- [The problem]: From the text below about owning McDevitt's art, list every artist whose work it mentions.

- [Text provided]:

+++++

"If you own some of my art, please help me by emailing me an image showing the piece as it exists today. I am interested in the space in which the art resides and how it interacts with your life. Also, please tell me if you'd prefer to remain anonymous. I greatly appreciate your help."As it happens, I own five artworks by McDevitt, and I dutifully photographed each of them. To see them (and other of McDevitt's work in collectors' homes), check out three related posts on Michael's blog. No surprise; my collection is under the heading "Queens, New York."
Two related notes:
- One of McDevitt's paintings, an orange "Beastie," hangs next to an Alice Neel lithograph. I like some of Neel's work a great deal. In my early undergraduate days, the figure paintings of Neel and Egon Schiele excited me and I continue to admire both artists. Unfortunately, like most of us, I don't have enough money to afford her prints and, given her present condition (dead and famous), I can't very well email her to propose a trade...so how did I come to be in the possession of one?
At the risk of getting myself into some trouble here, I should come clean. I stole the lithograph. Or, rather, I saved it. Six years ago, in a former job as a gallery preparator, I was asked to destroy a number of lithographs that had developed slight foxing on verso. I was horrified by the request. I asked if I might have the prints instead of attacking them with a box cutter. The answer was a definitive, "Absolutely not." Try as I might, I didn't understand the gallery's reasoning. Sure, a serious collector probably won't want to buy a slightly damaged print, but why destroy them?

+++++

- [Dataset entries]:
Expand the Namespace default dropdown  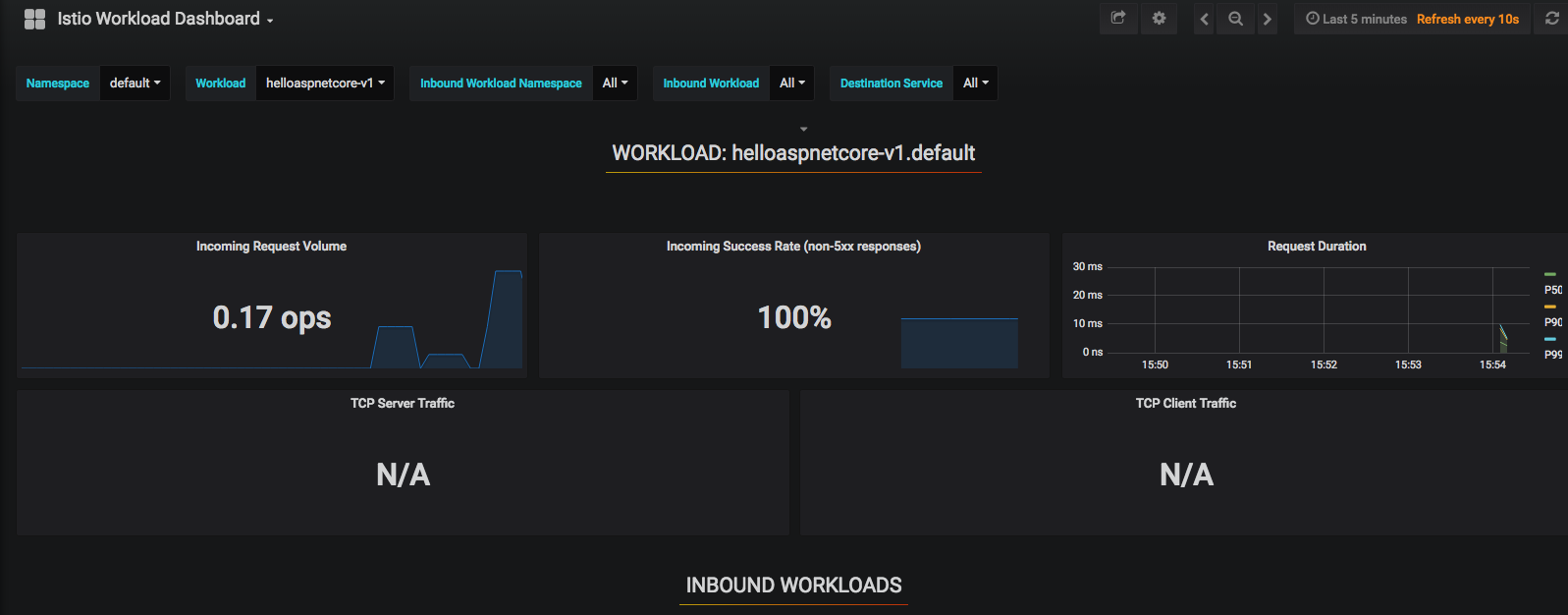point(135,84)
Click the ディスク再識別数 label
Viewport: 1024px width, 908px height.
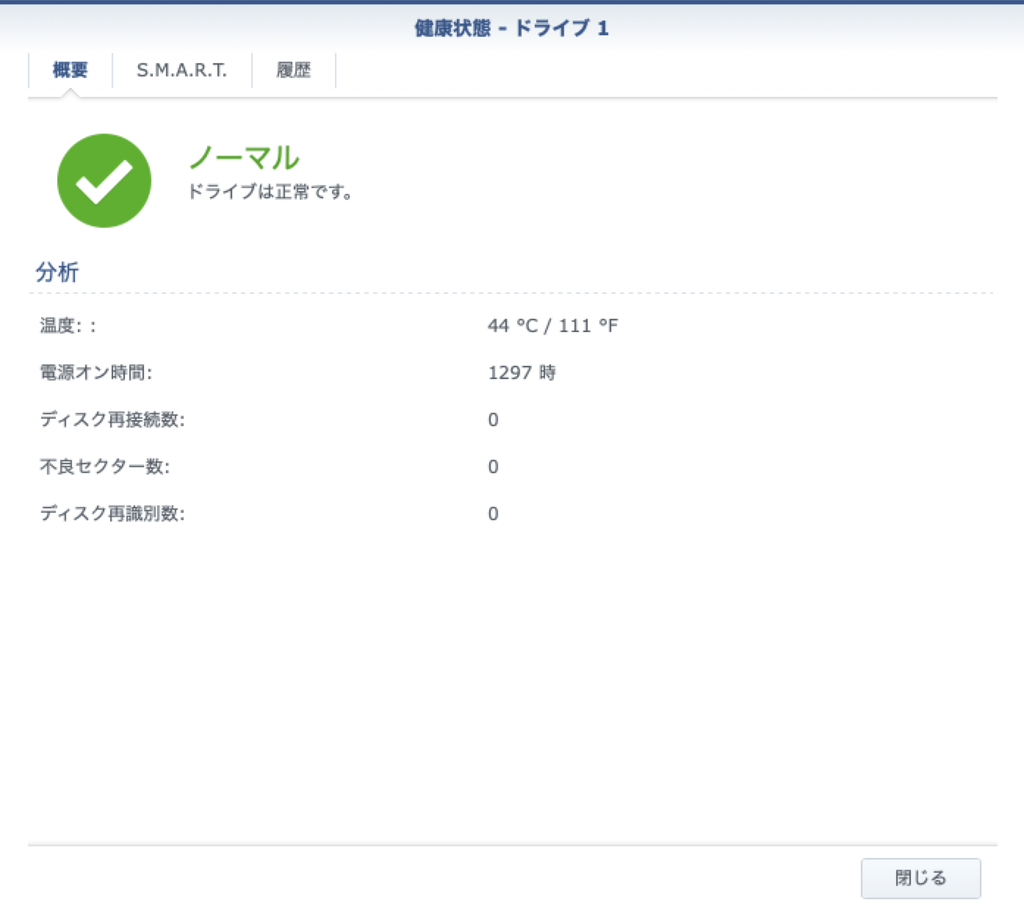pos(112,514)
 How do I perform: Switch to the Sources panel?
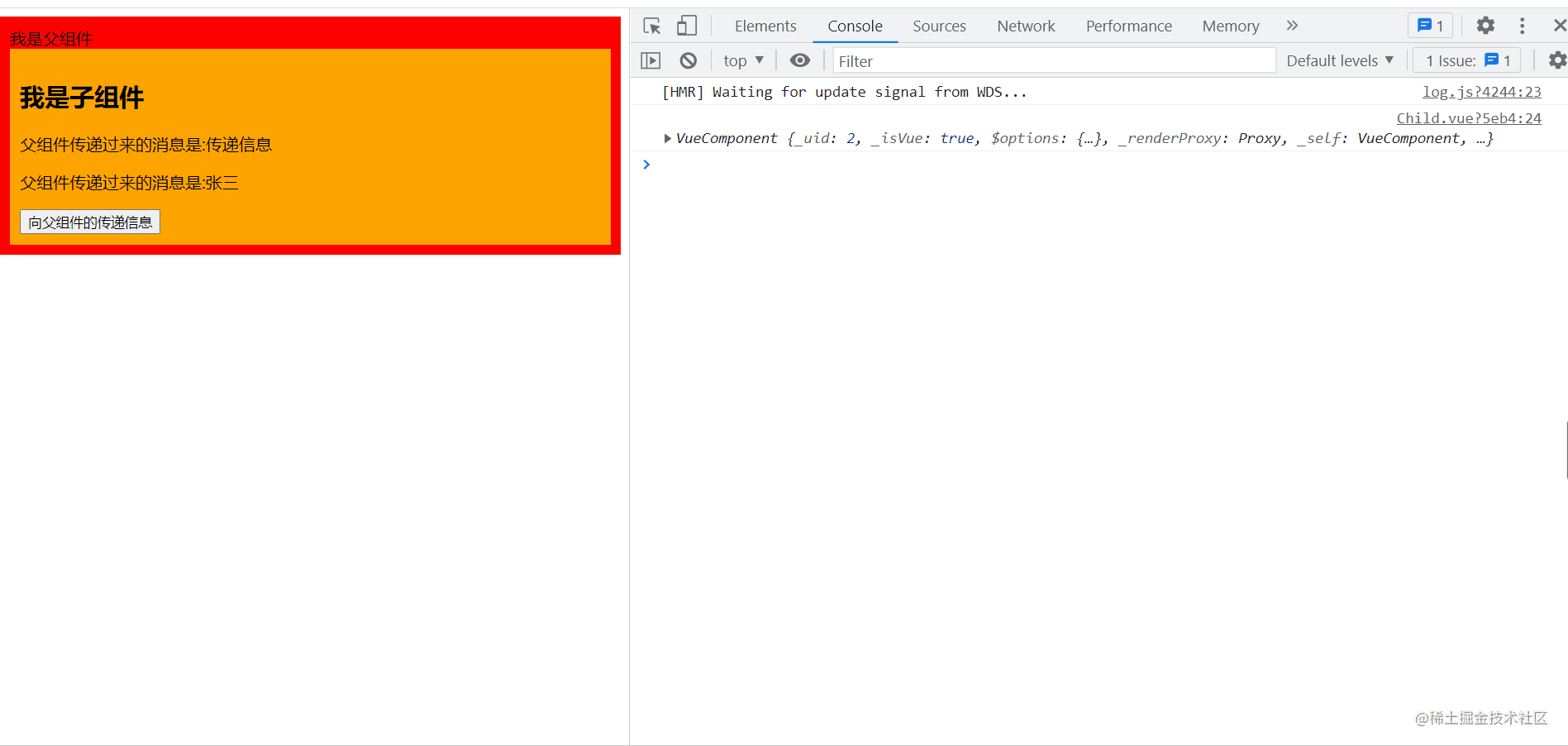click(x=939, y=26)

+++++

- [Right answer]:
McDevitt
Alice Neel
Egon Schiele